Quand frissonnent sur l’eau...
Oh! si cette trop solide chair
pouvait se liquéfier
et se fondre en rosée.
Hamlet.
Quand frissonnent sur l’eau des ombres bleuissantes,
Que des vols incertains taisent leur dernier cri
Parmi les joncs, lorsque le soir endolori,
Semeur à l’horizon de roses pâlissantes,
Nous rend plus chère encor la douceur de pleurer,
Je viens mêler mon âme, O Nature que j’aime,
A ton âme et chercher le refuge extrême
Dans ton oubli profond qui ne peut nous leurrer.
Je sens ma lassitude alors qui tourne et plane,
Au-delà du présent, étrangère au passé,
Et berçant hors du temps son effort harassé,
Comme un oiseau de nuit à l’aile diaphane.
Mon songe est de ne plus ni penser, ni sentir,
Mais, sur l’inconscient au grand cœur magnanime,
De tournoyer ainsi qu’aux bouches d’un abîme,
Avec la volonté de m’y anéantir.
Vivre épars à travers ce qui fleurit ou vibre,
Dispensé de vouloir, dispensé de choisir,
Fondu parmi le flux de l’éternel désir,
Evadé de moi-même, insaisissable et libre.
Voici le crépuscule avec ses doigts muets
Qui modèle et pétrit le cortège des rêves
Et sème sous leurs pas à l’ourlet de ses grèves,
Les roses, les lilas et les pâles bleuets.

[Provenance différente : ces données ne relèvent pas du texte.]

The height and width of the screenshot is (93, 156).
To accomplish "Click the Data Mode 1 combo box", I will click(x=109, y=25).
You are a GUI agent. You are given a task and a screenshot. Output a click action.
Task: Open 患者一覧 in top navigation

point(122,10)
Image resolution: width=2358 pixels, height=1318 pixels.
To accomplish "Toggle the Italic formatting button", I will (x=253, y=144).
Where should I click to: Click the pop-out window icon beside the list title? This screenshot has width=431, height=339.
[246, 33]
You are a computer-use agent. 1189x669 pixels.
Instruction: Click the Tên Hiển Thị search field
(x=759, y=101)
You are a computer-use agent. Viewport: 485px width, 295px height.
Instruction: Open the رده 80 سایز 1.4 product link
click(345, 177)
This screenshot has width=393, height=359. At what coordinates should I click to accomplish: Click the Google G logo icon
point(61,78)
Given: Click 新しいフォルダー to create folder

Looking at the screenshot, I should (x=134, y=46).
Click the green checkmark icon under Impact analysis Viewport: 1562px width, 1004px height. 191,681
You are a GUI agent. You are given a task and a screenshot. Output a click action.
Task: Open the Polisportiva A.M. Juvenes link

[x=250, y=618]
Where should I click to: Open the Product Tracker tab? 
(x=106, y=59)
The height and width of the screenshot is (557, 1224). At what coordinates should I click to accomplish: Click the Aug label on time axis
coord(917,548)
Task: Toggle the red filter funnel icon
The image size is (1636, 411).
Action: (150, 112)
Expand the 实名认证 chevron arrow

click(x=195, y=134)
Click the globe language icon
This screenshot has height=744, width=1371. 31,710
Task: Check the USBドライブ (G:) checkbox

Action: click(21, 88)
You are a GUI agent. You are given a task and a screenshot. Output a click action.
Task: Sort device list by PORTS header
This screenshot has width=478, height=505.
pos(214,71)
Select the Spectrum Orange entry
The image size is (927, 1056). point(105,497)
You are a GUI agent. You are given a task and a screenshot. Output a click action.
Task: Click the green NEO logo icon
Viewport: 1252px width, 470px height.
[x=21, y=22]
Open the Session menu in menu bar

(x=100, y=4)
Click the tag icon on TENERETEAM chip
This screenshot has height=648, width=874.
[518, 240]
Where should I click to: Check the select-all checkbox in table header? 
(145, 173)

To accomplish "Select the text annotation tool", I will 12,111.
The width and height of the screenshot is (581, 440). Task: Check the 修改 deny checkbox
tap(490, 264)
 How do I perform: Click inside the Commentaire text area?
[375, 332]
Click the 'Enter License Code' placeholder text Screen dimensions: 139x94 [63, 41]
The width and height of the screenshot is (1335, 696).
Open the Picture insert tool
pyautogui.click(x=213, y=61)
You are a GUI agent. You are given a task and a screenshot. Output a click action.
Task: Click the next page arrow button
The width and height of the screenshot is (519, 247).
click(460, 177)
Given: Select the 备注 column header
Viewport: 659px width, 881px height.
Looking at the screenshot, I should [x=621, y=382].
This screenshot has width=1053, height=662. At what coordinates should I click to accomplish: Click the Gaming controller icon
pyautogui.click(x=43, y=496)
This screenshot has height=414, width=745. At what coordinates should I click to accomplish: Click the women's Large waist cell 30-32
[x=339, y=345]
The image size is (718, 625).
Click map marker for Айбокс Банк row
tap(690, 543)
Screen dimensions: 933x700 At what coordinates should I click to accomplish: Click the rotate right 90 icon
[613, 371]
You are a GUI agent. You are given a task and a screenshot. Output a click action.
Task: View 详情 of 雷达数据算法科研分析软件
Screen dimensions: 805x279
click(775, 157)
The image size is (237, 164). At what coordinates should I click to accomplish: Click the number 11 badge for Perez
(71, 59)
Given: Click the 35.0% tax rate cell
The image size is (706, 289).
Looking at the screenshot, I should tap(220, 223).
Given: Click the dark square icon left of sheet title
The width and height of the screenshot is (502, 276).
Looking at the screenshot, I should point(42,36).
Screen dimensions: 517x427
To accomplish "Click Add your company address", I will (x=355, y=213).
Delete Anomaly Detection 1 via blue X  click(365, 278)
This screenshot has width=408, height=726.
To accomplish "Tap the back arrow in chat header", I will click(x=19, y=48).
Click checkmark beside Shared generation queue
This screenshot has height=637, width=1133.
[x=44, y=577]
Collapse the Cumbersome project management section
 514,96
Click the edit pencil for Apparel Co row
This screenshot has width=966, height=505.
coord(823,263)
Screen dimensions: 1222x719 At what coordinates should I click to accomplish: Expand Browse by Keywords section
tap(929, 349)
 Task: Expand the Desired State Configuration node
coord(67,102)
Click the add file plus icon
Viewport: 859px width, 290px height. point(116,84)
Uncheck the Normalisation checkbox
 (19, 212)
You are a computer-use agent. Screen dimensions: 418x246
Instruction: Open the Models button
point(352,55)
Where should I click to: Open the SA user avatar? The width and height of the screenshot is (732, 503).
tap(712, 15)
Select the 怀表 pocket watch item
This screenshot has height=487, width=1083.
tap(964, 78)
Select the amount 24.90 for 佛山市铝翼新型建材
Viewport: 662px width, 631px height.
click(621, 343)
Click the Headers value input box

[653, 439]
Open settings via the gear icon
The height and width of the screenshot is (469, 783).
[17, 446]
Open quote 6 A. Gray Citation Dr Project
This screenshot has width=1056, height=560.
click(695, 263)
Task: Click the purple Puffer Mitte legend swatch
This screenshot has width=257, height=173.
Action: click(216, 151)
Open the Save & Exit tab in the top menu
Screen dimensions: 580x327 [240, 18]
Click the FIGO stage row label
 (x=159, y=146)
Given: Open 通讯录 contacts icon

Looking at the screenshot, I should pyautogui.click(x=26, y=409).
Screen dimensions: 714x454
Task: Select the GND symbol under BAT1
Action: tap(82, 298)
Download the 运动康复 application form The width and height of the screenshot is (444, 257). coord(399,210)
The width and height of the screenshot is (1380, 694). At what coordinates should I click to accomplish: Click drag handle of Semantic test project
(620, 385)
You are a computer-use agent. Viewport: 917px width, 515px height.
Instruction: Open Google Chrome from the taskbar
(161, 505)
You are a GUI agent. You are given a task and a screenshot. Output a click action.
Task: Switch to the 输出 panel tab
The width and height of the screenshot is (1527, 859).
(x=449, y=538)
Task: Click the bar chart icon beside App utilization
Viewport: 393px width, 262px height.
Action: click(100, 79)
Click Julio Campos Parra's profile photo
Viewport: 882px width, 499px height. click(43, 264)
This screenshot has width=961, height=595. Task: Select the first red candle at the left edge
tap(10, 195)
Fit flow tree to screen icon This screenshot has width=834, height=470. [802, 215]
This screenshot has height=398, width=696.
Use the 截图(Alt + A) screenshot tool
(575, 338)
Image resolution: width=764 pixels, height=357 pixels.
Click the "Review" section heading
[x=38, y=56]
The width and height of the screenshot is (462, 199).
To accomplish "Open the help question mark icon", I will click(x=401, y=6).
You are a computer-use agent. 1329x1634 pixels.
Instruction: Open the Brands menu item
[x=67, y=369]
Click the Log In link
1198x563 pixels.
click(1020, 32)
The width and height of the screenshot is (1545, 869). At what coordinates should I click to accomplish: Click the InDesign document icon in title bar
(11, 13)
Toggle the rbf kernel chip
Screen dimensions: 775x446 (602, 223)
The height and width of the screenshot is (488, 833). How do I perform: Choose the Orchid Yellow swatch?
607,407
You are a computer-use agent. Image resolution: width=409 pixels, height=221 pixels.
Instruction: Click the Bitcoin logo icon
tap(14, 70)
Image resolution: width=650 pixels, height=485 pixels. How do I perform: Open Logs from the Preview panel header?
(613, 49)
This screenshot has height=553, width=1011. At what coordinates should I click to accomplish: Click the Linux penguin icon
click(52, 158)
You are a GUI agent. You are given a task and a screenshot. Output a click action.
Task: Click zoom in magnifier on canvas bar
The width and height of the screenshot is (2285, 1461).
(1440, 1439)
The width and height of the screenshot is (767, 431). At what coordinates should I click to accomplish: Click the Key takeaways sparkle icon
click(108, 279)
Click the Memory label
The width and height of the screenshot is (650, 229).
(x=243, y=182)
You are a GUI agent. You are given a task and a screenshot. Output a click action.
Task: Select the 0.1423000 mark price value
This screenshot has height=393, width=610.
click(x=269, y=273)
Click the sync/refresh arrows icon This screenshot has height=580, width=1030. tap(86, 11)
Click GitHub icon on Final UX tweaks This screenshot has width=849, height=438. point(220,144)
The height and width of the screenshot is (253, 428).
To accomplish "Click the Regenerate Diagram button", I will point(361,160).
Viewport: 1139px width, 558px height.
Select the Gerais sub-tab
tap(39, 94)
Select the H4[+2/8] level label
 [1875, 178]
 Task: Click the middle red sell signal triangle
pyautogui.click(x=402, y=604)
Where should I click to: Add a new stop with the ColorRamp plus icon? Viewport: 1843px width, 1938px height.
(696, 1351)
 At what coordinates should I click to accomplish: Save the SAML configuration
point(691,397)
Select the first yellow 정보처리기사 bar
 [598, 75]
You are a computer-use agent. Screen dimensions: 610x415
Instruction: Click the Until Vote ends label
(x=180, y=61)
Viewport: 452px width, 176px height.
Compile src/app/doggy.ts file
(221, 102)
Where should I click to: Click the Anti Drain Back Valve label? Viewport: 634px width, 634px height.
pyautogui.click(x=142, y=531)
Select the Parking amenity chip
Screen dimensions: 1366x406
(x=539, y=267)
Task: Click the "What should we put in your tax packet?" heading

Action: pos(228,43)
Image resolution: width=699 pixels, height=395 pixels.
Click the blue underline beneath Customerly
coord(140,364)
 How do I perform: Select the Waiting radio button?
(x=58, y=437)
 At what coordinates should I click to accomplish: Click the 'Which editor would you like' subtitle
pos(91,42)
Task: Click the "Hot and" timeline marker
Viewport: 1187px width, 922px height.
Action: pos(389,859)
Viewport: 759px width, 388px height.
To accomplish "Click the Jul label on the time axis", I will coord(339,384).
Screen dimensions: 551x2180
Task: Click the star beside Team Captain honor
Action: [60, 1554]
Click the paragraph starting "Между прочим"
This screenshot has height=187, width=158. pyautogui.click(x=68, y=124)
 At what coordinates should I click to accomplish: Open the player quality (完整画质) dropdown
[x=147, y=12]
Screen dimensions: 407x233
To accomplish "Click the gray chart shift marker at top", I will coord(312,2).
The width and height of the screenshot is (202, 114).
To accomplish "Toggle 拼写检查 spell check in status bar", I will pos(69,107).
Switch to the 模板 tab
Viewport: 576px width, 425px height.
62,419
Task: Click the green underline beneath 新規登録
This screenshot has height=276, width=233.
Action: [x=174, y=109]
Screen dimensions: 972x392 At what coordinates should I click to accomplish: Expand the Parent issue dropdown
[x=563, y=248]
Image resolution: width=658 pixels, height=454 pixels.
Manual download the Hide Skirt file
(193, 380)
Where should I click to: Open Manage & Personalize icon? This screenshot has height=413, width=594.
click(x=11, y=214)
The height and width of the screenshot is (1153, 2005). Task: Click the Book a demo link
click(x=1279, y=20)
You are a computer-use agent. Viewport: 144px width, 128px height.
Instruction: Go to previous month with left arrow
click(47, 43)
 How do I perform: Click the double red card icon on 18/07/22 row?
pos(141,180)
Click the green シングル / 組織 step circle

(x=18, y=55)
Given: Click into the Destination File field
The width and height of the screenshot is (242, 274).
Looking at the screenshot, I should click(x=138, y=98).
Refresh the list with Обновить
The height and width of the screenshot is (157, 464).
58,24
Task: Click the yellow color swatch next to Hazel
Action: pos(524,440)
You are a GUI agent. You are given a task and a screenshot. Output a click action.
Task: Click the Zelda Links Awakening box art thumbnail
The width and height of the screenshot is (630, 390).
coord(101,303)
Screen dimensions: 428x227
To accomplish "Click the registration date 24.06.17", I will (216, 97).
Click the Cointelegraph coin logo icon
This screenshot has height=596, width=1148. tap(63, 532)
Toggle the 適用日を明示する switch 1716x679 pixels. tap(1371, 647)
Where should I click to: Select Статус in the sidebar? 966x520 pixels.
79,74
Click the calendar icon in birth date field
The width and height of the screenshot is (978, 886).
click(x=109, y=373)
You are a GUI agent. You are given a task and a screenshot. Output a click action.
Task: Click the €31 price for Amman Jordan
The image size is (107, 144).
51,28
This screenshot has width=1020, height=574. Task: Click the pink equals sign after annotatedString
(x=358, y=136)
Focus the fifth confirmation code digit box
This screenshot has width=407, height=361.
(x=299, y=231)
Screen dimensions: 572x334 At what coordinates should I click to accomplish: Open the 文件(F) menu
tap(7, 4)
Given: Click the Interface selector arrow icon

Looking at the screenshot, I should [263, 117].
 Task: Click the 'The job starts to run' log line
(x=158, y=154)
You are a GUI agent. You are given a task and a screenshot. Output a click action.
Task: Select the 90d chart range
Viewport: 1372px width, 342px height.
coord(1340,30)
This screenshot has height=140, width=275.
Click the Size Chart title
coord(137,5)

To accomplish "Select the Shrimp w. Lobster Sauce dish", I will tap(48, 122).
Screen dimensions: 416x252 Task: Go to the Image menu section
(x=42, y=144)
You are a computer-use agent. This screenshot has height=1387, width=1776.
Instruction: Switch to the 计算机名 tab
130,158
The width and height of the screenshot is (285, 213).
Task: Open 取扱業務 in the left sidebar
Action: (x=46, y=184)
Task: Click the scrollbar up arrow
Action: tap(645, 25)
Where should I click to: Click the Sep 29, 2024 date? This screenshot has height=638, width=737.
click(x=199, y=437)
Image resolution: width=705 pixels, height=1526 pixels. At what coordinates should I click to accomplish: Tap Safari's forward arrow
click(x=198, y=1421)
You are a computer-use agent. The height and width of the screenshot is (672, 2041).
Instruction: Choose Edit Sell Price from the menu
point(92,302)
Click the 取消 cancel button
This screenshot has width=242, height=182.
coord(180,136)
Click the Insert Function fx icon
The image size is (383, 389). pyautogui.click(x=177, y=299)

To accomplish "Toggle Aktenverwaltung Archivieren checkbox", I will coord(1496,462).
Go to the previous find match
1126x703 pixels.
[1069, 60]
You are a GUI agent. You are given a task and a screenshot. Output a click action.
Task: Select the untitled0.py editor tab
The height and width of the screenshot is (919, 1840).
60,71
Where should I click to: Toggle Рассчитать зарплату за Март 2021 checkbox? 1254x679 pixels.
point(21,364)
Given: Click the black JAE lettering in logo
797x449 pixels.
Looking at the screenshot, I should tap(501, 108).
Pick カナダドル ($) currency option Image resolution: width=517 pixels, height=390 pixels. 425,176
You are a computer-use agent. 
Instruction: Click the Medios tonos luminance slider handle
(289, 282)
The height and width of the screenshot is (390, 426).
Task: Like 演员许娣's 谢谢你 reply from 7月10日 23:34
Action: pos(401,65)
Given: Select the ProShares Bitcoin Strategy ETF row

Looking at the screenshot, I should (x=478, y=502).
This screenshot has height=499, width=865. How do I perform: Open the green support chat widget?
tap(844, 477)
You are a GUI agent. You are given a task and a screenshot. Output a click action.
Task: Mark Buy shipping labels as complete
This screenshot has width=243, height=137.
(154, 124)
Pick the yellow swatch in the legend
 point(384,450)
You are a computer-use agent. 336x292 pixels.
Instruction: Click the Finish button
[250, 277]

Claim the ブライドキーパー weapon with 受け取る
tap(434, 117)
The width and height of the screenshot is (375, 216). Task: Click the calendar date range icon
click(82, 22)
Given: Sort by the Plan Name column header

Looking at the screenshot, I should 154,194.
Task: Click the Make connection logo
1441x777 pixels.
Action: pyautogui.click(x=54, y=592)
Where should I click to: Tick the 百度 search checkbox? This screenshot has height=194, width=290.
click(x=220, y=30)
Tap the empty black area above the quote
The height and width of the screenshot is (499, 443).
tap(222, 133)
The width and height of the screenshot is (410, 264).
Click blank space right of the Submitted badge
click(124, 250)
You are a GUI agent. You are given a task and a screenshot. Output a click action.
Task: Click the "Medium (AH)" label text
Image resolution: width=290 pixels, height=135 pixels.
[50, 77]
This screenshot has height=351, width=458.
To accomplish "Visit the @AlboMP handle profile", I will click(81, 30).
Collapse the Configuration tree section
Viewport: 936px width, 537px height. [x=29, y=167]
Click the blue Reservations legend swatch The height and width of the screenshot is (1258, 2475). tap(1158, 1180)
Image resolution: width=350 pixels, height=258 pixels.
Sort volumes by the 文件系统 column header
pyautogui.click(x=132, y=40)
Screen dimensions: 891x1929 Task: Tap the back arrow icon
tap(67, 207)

Fais neiger des bleuets au seuil de ton portique,
O soir, sur tes degrés, les cheveux épandus,
Je viens, sans évoquer des paradis perdus,
Encenser le présent de mon dernier cantique.
Novembre 1899.
When on the water’s surface...
O, that this all too solid flesh would melt
Thaw and resolve itself into a dew!
Hamlet
When on the water’s surface bluing shadows shake,
And unsure birds give one last cry and then are still
Among the rushes, when the evening, pained and chill –
Sowing pale roses where the sky’s rim starts to quake –
Makes our sweet ache of weeping yet more dear,
I come, oh Nature that I love, to mix my soul
With yours and seek a drastic refuge as my goal
In your oblivion, so deep and so sincere.
It’s then I sense my lassitude that turns and soars,
Beyond the present, now a stranger to the past
And lulling outside time its effort’s wearied gasp,
Is like some night-time bird with wing of limpid gauze.
I dream in thought or feeling I no more will drown,
But on the unconscious, with its heart’s unstinting bliss,
Will gyrate thus as at the edge of an abyss
And will obliterate myself by plunging down.
Will live, strewn over all that quivers or that thrives,
Exempt from wishing and from choice’s endless gyre,
Absorbed into the flux of infinite desire,
Freed of my own fetters, elusive and alive.
And here with silent fingers dusk returns once more,
Which fashions and which models my cortege of dreams
And sows beneath their steps, at its far shores’ thin seams,
Roses and lilacs and pale cornflowers by the score.
Cause sunflowers to snow down outside your portico,
O evening, on your steps, with every hair untwined,
I seek, though calling no lost paradise to mind,
To laud the present with my final canticle.